Grep a directory and return list with line numbers

5,243

Solution 1

Many grep variants implement a recursive option. E.g., GNU grep

-R, -r, --recursive
          Read all files under each directory, recursively; this is equivalent to the -d recurse option.

You can then remove find:

grep -n -r $pattern $path | awk '{ print $1 }'

but this keeps more than the line number. awk is printing the first column. This example

src/main/package/A.java:3:import java.util.Map;
src/main/package/A.java:5:import javax.security.auth.Subject;
src/main/package/A.java:6:import javax.security.auth.callback.CallbackHandler;

will be printed as

src/main/package/A.java:3:import
src/main/package/A.java:5:import
src/main/package/A.java:6:import

notice the :import in each line. You might want to use sed to filter the output.

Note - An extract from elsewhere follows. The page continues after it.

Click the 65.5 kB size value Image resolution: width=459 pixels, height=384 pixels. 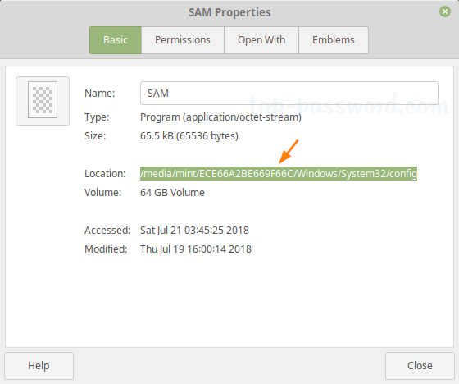tap(189, 136)
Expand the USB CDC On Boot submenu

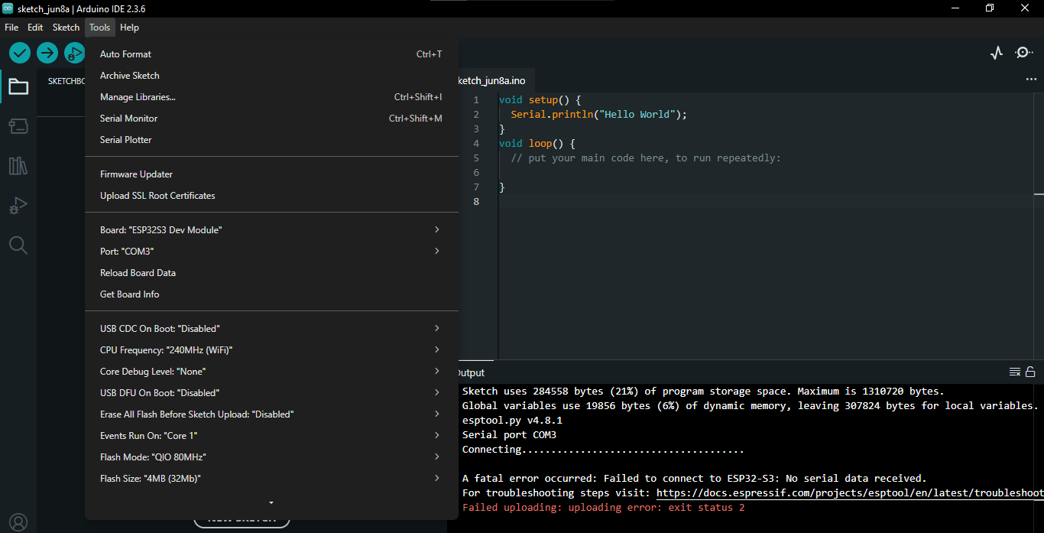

Since a : could be present in the file name you can use the -Z option of grep to output a nul character (\0) after the file name.

grep -rZn $pattern $path | sed -e "s/[[:cntrl:]]\([0-9][0-9]*\).*/:\1/" 

with the same example as before will produce

src/main/package/A.java:3
src/main/package/A.java:5
src/main/package/A.java:6

Solution 2

For the first part, note that xargs only works if there are no whitespace characters or \'" in your file names. See How to search for a word in entire content of a directory in linux for an explanation and an alternative.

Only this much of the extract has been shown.